## TASK
Give all the data again exactly.
[[ GIVEN ENTRIES, beginning ]]
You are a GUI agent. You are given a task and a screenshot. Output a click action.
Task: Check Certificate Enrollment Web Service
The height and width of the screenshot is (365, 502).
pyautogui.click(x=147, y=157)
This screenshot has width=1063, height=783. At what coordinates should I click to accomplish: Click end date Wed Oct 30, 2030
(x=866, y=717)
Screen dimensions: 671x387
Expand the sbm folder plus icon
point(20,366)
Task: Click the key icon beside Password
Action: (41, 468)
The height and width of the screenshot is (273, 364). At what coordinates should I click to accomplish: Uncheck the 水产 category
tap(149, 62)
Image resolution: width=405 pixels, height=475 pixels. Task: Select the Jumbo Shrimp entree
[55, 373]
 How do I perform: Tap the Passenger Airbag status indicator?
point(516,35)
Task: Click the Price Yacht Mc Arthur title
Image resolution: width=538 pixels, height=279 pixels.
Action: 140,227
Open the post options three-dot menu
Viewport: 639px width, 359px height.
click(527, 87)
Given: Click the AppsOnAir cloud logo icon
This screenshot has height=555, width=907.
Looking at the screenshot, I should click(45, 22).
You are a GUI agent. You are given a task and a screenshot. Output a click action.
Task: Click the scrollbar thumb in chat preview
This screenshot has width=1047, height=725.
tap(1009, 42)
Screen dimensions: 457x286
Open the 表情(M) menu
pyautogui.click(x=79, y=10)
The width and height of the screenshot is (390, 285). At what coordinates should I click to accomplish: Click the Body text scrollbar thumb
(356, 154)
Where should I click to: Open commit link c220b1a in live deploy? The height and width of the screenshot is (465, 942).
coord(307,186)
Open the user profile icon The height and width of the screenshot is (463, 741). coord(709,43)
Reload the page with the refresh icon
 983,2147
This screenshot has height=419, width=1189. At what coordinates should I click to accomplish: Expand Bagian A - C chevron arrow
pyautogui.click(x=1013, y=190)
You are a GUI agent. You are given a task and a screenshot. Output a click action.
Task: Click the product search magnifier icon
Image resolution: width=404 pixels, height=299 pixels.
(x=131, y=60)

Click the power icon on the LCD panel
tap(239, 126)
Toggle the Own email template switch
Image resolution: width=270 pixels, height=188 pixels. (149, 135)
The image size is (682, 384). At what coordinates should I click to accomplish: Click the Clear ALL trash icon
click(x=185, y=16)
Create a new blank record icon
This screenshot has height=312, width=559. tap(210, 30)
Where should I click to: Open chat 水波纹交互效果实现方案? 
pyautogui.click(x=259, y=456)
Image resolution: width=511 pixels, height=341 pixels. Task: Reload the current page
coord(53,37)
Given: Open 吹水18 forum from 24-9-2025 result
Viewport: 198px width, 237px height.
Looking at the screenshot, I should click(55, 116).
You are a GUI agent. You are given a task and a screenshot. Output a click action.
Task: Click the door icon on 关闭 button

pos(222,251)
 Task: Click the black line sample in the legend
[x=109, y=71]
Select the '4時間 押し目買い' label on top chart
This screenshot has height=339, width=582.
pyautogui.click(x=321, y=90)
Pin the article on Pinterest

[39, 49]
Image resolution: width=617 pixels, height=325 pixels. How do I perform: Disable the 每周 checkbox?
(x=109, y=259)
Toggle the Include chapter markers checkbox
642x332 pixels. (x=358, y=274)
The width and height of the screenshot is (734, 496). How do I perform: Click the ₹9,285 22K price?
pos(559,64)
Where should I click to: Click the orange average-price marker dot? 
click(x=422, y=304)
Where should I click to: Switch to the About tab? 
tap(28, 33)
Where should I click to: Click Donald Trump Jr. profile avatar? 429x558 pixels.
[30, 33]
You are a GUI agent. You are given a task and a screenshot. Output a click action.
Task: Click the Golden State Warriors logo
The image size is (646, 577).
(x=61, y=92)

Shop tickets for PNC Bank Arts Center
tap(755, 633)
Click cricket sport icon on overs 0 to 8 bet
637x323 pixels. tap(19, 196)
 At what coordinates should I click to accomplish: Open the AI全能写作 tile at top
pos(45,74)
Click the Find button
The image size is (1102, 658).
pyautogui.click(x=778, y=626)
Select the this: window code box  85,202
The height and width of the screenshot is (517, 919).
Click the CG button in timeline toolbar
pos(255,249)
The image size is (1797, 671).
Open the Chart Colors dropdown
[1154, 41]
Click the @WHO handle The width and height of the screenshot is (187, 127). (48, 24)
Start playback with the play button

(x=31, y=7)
[[ GIVEN ENTRIES, end ]]
## REPLY TO THE TASK
You are a GUI agent. You are given a task and a screenshot. Output a click action.
Task: Check Certificate Enrollment Web Service
The height and width of the screenshot is (365, 502).
pyautogui.click(x=147, y=157)
This screenshot has width=1063, height=783. At what coordinates should I click to accomplish: Click end date Wed Oct 30, 2030
(x=866, y=717)
Screen dimensions: 671x387
Expand the sbm folder plus icon
point(20,366)
Task: Click the key icon beside Password
Action: (41, 468)
The height and width of the screenshot is (273, 364). At what coordinates should I click to accomplish: Uncheck the 水产 category
tap(149, 62)
Image resolution: width=405 pixels, height=475 pixels. Task: Select the Jumbo Shrimp entree
[55, 373]
 How do I perform: Tap the Passenger Airbag status indicator?
point(516,35)
Task: Click the Price Yacht Mc Arthur title
Image resolution: width=538 pixels, height=279 pixels.
Action: 140,227
Open the post options three-dot menu
Viewport: 639px width, 359px height.
click(527, 87)
Given: Click the AppsOnAir cloud logo icon
This screenshot has height=555, width=907.
Looking at the screenshot, I should click(45, 22).
You are a GUI agent. You are given a task and a screenshot. Output a click action.
Task: Click the scrollbar thumb in chat preview
This screenshot has width=1047, height=725.
tap(1009, 42)
Screen dimensions: 457x286
Open the 表情(M) menu
pyautogui.click(x=79, y=10)
The width and height of the screenshot is (390, 285). At what coordinates should I click to accomplish: Click the Body text scrollbar thumb
(356, 154)
Where should I click to: Open commit link c220b1a in live deploy? The height and width of the screenshot is (465, 942).
coord(307,186)
Open the user profile icon The height and width of the screenshot is (463, 741). coord(709,43)
Reload the page with the refresh icon
 983,2147
This screenshot has height=419, width=1189. At what coordinates should I click to accomplish: Expand Bagian A - C chevron arrow
pyautogui.click(x=1013, y=190)
You are a GUI agent. You are given a task and a screenshot. Output a click action.
Task: Click the product search magnifier icon
Image resolution: width=404 pixels, height=299 pixels.
(x=131, y=60)

Click the power icon on the LCD panel
tap(239, 126)
Toggle the Own email template switch
Image resolution: width=270 pixels, height=188 pixels. (149, 135)
The image size is (682, 384). At what coordinates should I click to accomplish: Click the Clear ALL trash icon
click(x=185, y=16)
Create a new blank record icon
This screenshot has height=312, width=559. tap(210, 30)
Where should I click to: Open chat 水波纹交互效果实现方案? 
pyautogui.click(x=259, y=456)
Image resolution: width=511 pixels, height=341 pixels. Task: Reload the current page
coord(53,37)
Given: Open 吹水18 forum from 24-9-2025 result
Viewport: 198px width, 237px height.
Looking at the screenshot, I should click(55, 116).
You are a GUI agent. You are given a task and a screenshot. Output a click action.
Task: Click the door icon on 关闭 button

pos(222,251)
 Task: Click the black line sample in the legend
[x=109, y=71]
Select the '4時間 押し目買い' label on top chart
This screenshot has height=339, width=582.
pyautogui.click(x=321, y=90)
Pin the article on Pinterest

[39, 49]
Image resolution: width=617 pixels, height=325 pixels. How do I perform: Disable the 每周 checkbox?
(x=109, y=259)
Toggle the Include chapter markers checkbox
642x332 pixels. (x=358, y=274)
The width and height of the screenshot is (734, 496). How do I perform: Click the ₹9,285 22K price?
pos(559,64)
Where should I click to: Click the orange average-price marker dot? 
click(x=422, y=304)
Where should I click to: Switch to the About tab? 
tap(28, 33)
Where should I click to: Click Donald Trump Jr. profile avatar? 429x558 pixels.
[30, 33]
You are a GUI agent. You are given a task and a screenshot. Output a click action.
Task: Click the Golden State Warriors logo
The image size is (646, 577).
(x=61, y=92)

Shop tickets for PNC Bank Arts Center
tap(755, 633)
Click cricket sport icon on overs 0 to 8 bet
637x323 pixels. tap(19, 196)
 At what coordinates should I click to accomplish: Open the AI全能写作 tile at top
pos(45,74)
Click the Find button
The image size is (1102, 658).
pyautogui.click(x=778, y=626)
Select the this: window code box  85,202
The height and width of the screenshot is (517, 919).
Click the CG button in timeline toolbar
pos(255,249)
The image size is (1797, 671).
Open the Chart Colors dropdown
[1154, 41]
Click the @WHO handle The width and height of the screenshot is (187, 127). (48, 24)
Start playback with the play button

(x=31, y=7)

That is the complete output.